Mitarbeiter freisetzen

Zuwanderungsgesetz sieht für mehr Menschen Sprachkurse vor. Der Gesamtetat bleibt aber gleich: Hamburger Träger fürchten um Stellen

Das neue Zuwanderungsgesetz ist noch gar nicht in Kraft und fordert schon erste Opfer: Die Euro-Schulen Hamburg entlassen Ende Januar fünf KollegInnen in die Arbeitslosigkeit, deren Verträge auslaufen. Der Betriebsratsvorsitzende Burkhard Soeder fürchtet, dass es zu weiteren Kündigungen unter den momentan 21 fest angestellten KollegInnen kommen wird, „und wir am Ende nur noch mit freien Mitarbeitern arbeiten“. Der Grund: Das Zuwanderungsgesetz nimmt den Anbietern von Sprachkursen jede Planungssicherheit.

(Datensatzeinträge)
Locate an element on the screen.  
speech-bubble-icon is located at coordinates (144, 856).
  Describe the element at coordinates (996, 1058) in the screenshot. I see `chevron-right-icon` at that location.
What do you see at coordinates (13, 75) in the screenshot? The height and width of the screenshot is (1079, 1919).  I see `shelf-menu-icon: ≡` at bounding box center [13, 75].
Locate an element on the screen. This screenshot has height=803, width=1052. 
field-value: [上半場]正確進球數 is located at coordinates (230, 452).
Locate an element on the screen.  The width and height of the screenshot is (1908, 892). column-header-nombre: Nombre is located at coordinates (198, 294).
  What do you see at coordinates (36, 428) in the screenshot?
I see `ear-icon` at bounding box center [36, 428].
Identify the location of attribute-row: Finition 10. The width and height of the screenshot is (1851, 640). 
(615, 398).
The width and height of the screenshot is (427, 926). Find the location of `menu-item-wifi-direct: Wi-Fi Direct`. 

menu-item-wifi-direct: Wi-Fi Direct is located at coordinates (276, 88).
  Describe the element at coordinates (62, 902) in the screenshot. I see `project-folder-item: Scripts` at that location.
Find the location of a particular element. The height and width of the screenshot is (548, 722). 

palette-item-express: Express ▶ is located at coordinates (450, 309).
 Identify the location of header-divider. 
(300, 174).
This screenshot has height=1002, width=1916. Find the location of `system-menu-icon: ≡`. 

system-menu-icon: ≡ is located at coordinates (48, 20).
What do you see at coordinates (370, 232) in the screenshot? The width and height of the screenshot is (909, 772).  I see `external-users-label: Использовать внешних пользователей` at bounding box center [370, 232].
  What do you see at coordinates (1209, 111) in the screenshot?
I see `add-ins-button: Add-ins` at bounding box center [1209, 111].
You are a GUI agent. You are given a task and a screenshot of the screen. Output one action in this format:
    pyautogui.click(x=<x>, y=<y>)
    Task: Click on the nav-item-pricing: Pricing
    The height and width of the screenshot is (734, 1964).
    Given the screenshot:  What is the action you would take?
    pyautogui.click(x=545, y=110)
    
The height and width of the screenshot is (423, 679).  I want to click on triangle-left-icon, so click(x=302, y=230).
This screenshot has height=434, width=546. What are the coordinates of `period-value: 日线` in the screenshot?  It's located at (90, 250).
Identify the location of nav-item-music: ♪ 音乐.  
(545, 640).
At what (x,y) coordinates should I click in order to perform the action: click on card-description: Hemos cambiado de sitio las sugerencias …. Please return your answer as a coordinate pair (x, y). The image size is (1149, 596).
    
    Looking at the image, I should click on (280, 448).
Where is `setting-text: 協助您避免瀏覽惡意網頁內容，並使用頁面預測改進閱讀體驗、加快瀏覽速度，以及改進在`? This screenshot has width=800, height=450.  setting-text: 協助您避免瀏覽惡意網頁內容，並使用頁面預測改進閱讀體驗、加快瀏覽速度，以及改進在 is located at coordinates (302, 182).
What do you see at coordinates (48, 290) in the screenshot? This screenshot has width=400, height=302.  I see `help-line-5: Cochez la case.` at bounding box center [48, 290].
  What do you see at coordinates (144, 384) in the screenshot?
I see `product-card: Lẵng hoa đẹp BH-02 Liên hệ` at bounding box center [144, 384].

▶ [Zu erledigende Aufgaben]:
A – Wie viele KollegInnen entlassen die Euro-Schulen Hamburg laut dem Text über das Zuwanderungsgesetz Ende Januar in die Arbeitslosigkeit?
B – Führe den Text über das Zuwanderungsgesetz und die Sprachkurse nach seinem letzten Satz weiter.

▶ [Ergebnisse in Reihenfolge]:
A – Fünf KollegInnen, deren Verträge auslaufen.

B –
Bisher bekommen Asylberechtigte, Kontingentflüchtlinge und Spätaussiedler beim Arbeitsamt Anträge für Deutschkurse. Damit melden sie sich bei der Euro-Schule oder einem anderen Träger an und beginnen im darauf folgenden Monat ihren Deutschkurs. Der geht dann in der Regel über sechs Monate, mit 40 Unterrichtsstunden pro Woche. Die Kursanbieter erhalten pro Unterrichtsstunde und Teilnehmer 2,76 Euro. Darin enthalten ist auch eine sozialpädagogische Betreuung: Pro 75 Teilnehmern gibt es einen Sozialpädagogen, der beispielsweise bei der Wohnungssuche, bei Behördengängen und der Übersetzung wichtiger Dokumente hilft.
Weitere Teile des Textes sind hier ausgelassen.